È un Cristiano Ronaldo versione leader, quello sentito durante un’intervista esclusiva a Sky Sports UK. L’attaccante del Manchester United, nonostante un momento non certo positivo per la sua squadra, ha parlato con fiducia e decisione di obiettivi personali e ambizioni per i Red Devils. CR7, in particolare, ha voluto caricare l’ambiente indicando il mantra da seguire, una sorta di New Year’s Resolutions del Manchester United.

CR7 e la mentalità vincente

Non accetto che la mentalità del Manchester United sia inferiore ai primi 3 della Premier League – ha dichiarato Cristiano Ronaldo -. Qualche volta per costruire qualcosa di buono, devi distruggere qualcosa di vecchio. Quindi perché no: nuovo anno, nuova vita e spero che il Manchester United possa raggiungere il livello desiderato dai fan. I tifosi se lo meritano”.

E ancora: “Sono convinto che siamo in grado di cambiare qualcosa già da subito. So come fare, ma non dirò il modo perché non sarebbe etico da parte mia. Quello che posso dire è che possiamo giocare meglio, tutti noi – ha proseguito il campione portoghese -. Il Manchester United deve cambiare la situazione attuale.

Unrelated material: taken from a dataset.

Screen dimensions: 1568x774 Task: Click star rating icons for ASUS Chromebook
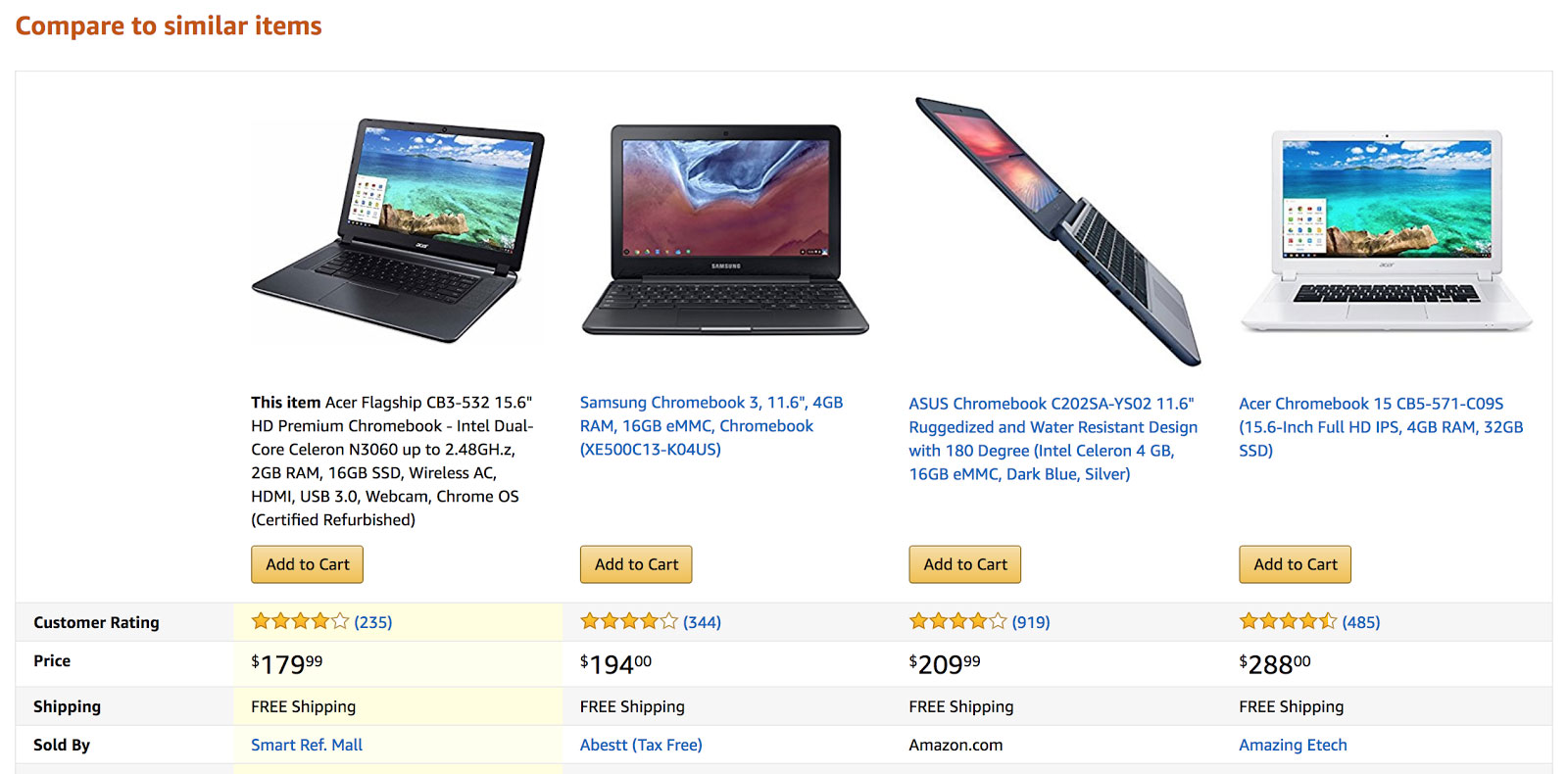pos(957,621)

Non voglio stare qui a lottare per il sesto, settimo o quinto posto. Sono qui per cercare di vincere e competere. Penso che in alcune occasioni siamo già stati competitivi, ma non abbiamo ancora raggiunto il nostro potenziale”.

CR7 E LE VOCI DI MERCATO

Cristiano Ronaldo su Rangnick

Sul tema allenatore l’attaccante ex Juventus e Real Madrid ha voluto difendere il nuovo arrivato, Ralf Rangnick: “Lo United ha ancora tanta strada da percorrere per poter migliorare. Rangnick? Da quando è arrivato qualcosa ha cambiato, ma serve tempo non è facile cambiare la mentalità e abbiamo cambiato tanto da quando sono arrivato. Ole (Solskjaer ndr), Carrick e ora c’è Rangnick”.

“Credo ancora che siamo capaci di fare una buona stagione. Sappiamo che ci vorrà del tempo per mettere in campo le idee del nuovo allenatore, ma non vedo l’ora di provare a cambiare le cose. Dobbiamo lavorare sodo, dobbiamo stare insieme come giocatori. Sappiamo di non essere nel momento migliore, ma credo che lavorando sodo possiamo ottenere cose importanti, anche quest’anno”.

Esonero di Solskjaer

“Quando viene esonerato un allenatore è sempre un momento triste e duro. Ole (Solskjaer ndr) in passato ha giocato con me e poi è stato il mio allenatore. Una persona fantastica. Quando se n’è andato erano tutti tristi, ma fa parte del calcio. Quando le cose non vanno come vuole il club, si deve cambiare. Sono dispiaciuto, ma dobbiamo anche capire il club, la vita continua.